While gross domestic product (GDP) was a moderate 1.9% in the third quarter, down from 2.5% earlier in the year, Powell said the decline was due in part to a labor strike by over 40,000 United Auto Workers at General Motors (which was resolved in late October). The chairman said that “recent wage gains have been strongest for lower-paid workers” but that unemployment among African Americans and Hispanics remain well above the jobless rate for whites and Asians despite being near historic lows.
Powell also expressed concerns that the federal budget is on an “unsustainable path” with “debt growing faster than the economy,” and added:
“Over time, this outlook could restrain fiscal policymakers’ willingness or ability to support economic activity during a downturn. In addition, I remain concerned that high and rising federal debt can, in the longer term, restrain private investment and, thereby, reduce productivity and overall economic growth. Putting the federal budget on a sustainable path would aid the long-term vigor of the U.S. economy and help ensure that policymakers have the space to use fiscal policy to assist in stabilizing the economy if it weakens.”
Some of the other key takeaways from Powell’s testimony:
- The chairman believes Congress should target policies to increase the number of Americans participating in the labor market, such as through boosting education and addressing things like the opioid crisis that keep people out of work.

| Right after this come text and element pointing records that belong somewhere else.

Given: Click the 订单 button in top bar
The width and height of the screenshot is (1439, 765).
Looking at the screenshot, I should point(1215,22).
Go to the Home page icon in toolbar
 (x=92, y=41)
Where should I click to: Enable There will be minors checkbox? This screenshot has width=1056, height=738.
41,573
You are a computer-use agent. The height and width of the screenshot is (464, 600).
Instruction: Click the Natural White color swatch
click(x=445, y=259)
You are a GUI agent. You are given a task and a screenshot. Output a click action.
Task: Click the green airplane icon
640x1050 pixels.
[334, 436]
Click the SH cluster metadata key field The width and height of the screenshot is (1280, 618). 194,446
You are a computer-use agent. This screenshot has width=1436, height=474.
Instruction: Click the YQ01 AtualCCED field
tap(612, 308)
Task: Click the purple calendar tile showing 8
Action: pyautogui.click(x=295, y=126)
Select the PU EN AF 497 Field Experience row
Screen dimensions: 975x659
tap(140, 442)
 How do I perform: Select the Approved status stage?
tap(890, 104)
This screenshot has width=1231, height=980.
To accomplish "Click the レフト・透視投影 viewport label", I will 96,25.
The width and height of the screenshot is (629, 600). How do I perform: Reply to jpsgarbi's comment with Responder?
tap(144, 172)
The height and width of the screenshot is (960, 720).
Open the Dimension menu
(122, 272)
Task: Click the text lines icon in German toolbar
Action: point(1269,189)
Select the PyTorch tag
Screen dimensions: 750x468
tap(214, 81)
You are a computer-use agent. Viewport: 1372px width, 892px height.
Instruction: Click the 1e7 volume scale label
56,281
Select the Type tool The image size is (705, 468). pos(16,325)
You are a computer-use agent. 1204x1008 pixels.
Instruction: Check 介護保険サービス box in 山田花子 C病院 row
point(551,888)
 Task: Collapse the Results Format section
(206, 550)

- While the unemployment rate is near a half-century low, Powell is “very open” to the notion that the economy isn’t yet at full employment (meaning an even lower unemployment rate could be sustainable) because of the low inflation rate.
- Powell said the Fed intends to “stay in our lane” and away from assessing or scoring policies proposed during the 2020 presidential campaign, in response to a question about Democratic contenders’ tax and spending plans.
Two of the major U.S. stock indices ― the Dow Jones Industrial Average and the S&P 500 ― both closed at record highs of 27,784 and 3,094, respectively, following Powell’s testimony.